▸ **Extract provided**
------------

Even though I am pretty intelligent in some ways (though some would argue this), I never did get the top grades in school or most of the accolades at work.  I did well enough that I gave my teachers and bosses that false hope I could be a superstar student or employee.  Yet, because of my mental make up being so much different than the norm, I couldn’t develop my skills fast enough for my employers and teachers to really see my potential.  I never could read a teacher well enough to know what was on a test.  So I had to study the entire subject.  It will make you well grounded in a subject, like biology or history, but it is not conducive to getting good scores on tests.  Likewise at work, I couldn’t read my bosses, coworkers, or customers very well.  I certainly couldn’t the first time I met them or even the first few.  Like I said, it takes me more repetition to learn things than many people.  Yet, once that knowledge is learned, it is learned for life.  Even though I haven’t played football since 1999, I still remember many of the plays we used in games and practice simply because our coaches believed heavily in repetition and details.  I loved that kind of take on sport.  I didn’t want to be fancy or eye catching, I just wanted to win and be good at what I knew and was doing.

Yet because I couldn’t learn in the way my bosses and clients preferred, I didn’t make a very good employee.  For years I was convinced I was defective and was damaged goods. I believed it so much it’s why I went on disability insurance in spite having a college degree and good intelligence test scores.  Sure I may have the natural brain power many employers are looking for.  Yet, the way my mid works and learns is not what gets a person ahead at a job, most of which are service sector jobs.  Attention to details and throughly learning your field was the way to go for a renaissance era craftsman or a high end scholar.

------------

▸ **Listed entries**
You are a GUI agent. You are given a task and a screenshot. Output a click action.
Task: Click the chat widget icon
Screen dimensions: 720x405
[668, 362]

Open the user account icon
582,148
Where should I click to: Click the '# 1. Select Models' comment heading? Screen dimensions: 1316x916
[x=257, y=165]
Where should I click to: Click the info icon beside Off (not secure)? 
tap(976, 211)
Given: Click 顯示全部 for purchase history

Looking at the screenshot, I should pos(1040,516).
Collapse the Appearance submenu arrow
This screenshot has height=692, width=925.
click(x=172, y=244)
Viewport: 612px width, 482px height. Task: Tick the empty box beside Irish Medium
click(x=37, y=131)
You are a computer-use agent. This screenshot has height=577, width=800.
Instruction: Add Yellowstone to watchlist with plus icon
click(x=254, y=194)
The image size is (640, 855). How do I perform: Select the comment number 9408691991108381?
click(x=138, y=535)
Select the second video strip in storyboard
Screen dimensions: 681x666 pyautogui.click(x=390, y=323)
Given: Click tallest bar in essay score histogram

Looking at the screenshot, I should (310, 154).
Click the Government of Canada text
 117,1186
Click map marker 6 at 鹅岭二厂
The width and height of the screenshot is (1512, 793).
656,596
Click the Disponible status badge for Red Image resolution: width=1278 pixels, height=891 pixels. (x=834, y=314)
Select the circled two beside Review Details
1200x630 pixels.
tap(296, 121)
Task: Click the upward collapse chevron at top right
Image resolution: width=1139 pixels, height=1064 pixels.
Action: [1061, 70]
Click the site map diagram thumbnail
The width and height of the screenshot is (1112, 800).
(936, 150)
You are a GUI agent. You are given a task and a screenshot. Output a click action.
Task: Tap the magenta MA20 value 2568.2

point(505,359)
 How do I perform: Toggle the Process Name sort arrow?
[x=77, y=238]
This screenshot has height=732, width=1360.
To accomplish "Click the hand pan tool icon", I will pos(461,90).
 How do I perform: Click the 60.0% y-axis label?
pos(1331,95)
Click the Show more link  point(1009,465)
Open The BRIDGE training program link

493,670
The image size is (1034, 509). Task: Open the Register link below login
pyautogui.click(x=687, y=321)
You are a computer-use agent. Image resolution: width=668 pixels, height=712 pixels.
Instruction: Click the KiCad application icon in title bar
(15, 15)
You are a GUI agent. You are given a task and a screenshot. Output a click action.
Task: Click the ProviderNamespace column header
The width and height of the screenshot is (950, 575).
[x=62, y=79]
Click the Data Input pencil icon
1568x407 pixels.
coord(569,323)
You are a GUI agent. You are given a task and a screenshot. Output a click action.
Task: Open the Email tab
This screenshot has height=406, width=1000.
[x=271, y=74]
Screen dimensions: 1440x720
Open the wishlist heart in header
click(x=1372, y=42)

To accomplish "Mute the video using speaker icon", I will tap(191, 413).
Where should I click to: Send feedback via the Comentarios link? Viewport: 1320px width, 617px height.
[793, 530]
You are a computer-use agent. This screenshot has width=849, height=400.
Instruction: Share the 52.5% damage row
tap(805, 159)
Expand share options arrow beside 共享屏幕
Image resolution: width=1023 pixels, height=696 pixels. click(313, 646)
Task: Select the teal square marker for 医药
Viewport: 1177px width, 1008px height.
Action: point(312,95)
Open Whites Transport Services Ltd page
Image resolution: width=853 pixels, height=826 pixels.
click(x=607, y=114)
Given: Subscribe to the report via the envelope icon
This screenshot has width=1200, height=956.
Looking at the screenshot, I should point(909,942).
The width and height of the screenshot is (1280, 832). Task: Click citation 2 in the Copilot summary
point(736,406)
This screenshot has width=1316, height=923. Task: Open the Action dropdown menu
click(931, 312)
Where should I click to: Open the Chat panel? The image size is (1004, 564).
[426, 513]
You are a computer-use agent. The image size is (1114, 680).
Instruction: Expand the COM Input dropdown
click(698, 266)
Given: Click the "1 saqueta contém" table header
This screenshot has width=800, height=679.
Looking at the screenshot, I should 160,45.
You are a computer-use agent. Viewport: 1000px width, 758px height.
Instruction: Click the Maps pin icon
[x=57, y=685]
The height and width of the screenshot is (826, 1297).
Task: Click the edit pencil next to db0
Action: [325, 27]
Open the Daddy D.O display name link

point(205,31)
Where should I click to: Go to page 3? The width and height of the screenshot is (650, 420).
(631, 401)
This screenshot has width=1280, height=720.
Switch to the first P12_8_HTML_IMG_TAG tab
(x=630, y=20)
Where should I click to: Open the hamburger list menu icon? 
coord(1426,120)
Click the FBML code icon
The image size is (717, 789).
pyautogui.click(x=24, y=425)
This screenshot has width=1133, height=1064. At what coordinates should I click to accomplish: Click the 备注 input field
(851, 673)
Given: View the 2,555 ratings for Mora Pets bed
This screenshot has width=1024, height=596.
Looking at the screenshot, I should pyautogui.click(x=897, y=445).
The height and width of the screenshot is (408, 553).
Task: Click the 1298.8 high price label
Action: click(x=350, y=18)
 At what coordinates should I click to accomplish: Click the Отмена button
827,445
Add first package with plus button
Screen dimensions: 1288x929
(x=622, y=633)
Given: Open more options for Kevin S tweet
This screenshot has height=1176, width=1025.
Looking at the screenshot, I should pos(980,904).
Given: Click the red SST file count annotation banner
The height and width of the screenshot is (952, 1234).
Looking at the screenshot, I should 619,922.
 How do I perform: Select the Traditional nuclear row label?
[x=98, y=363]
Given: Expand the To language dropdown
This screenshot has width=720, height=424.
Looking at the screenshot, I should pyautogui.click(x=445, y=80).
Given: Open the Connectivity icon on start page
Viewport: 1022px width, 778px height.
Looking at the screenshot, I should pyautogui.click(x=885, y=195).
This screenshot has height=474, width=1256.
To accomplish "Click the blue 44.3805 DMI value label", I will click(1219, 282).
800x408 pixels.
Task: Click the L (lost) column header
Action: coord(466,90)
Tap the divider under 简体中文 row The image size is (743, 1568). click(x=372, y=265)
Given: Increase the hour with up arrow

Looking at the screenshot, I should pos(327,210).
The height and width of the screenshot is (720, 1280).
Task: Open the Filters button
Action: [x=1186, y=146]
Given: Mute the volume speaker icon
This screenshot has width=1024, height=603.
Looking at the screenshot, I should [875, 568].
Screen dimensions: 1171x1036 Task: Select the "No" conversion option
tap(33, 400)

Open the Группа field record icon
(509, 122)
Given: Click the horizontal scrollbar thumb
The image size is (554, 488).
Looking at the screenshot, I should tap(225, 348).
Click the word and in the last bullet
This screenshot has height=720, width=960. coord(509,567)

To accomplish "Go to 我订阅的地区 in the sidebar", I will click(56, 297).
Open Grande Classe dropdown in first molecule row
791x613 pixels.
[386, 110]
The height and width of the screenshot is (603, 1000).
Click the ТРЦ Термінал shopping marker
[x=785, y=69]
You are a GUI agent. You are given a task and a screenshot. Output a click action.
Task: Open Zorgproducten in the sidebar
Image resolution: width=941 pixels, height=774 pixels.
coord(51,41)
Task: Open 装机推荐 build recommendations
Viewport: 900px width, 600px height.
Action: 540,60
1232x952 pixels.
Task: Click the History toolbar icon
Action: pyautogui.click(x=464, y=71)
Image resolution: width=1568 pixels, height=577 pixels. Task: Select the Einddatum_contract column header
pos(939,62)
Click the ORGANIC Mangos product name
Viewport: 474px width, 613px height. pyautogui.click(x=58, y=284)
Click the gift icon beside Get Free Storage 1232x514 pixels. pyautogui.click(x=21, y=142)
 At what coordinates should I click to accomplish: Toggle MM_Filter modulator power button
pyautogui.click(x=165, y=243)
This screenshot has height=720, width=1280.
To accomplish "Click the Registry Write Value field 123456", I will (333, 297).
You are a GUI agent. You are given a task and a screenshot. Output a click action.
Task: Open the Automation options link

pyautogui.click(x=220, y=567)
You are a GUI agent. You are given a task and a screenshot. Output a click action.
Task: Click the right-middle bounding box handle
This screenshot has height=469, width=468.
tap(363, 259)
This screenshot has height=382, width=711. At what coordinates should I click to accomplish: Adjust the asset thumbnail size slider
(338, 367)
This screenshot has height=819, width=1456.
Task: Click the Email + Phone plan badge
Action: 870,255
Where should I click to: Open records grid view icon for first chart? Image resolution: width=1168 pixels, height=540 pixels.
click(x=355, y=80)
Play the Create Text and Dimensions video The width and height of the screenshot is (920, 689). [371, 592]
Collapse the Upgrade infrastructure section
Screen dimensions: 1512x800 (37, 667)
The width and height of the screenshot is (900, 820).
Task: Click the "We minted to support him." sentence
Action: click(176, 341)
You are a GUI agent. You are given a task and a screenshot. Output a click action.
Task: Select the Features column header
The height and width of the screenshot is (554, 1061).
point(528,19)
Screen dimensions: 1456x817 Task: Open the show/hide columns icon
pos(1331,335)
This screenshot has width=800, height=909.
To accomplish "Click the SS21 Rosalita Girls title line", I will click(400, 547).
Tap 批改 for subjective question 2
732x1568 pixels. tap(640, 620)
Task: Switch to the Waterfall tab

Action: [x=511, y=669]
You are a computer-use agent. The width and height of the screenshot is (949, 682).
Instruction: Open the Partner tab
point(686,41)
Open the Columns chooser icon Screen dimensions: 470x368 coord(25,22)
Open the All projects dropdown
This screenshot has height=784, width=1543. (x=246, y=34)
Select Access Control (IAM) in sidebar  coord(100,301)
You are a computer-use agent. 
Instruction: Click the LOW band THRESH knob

------------

▸ **Apply what you read**
(A) In the passage about learning and work, since what year has the writer not played football?
(B) Reproduce the passage about learning and work, starting with "Yet because I" and going on through "high end scholar.".

▸ **Answers provided**
(A) 1999

(B)
Yet because I couldn’t learn in the way my bosses and clients preferred, I didn’t make a very good employee.  For years I was convinced I was defective and was damaged goods. I believed it so much it’s why I went on disability insurance in spite having a college degree and good intelligence test scores.  Sure I may have the natural brain power many employers are looking for.  Yet, the way my mid works and learns is not what gets a person ahead at a job, most of which are service sector jobs.  Attention to details and throughly learning your field was the way to go for a renaissance era craftsman or a high end scholar.